What needs to be done
Retype the entries exactly, but skip the pictures.

======== Material provided

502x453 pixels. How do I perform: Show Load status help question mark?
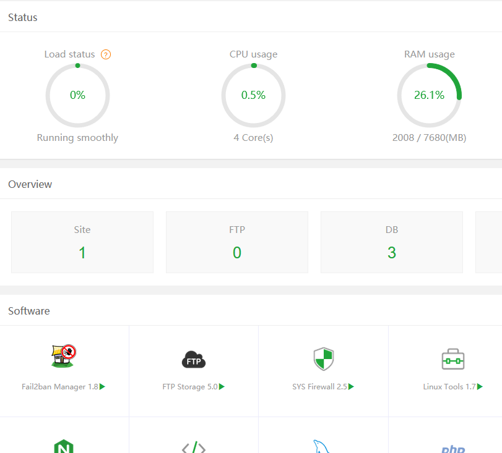pyautogui.click(x=106, y=54)
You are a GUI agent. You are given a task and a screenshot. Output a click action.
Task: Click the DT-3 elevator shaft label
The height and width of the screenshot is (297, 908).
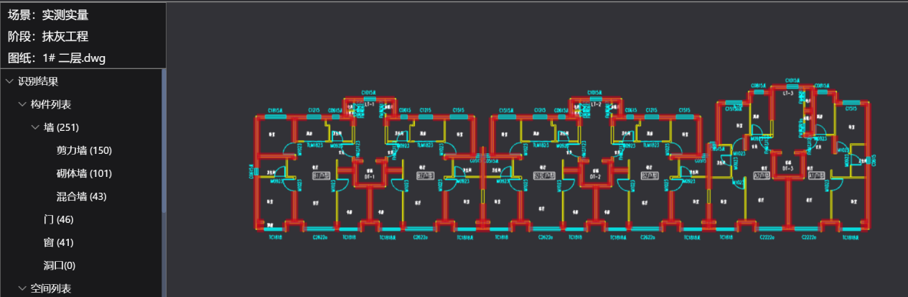(x=787, y=168)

================

Task result
502x453 pixels. How do I perform: Show Load status help question mark?
pyautogui.click(x=106, y=54)
You are a GUI agent. You are given a task and a screenshot. Output a click action.
Task: Click the DT-3 elevator shaft label
The height and width of the screenshot is (297, 908).
(x=787, y=168)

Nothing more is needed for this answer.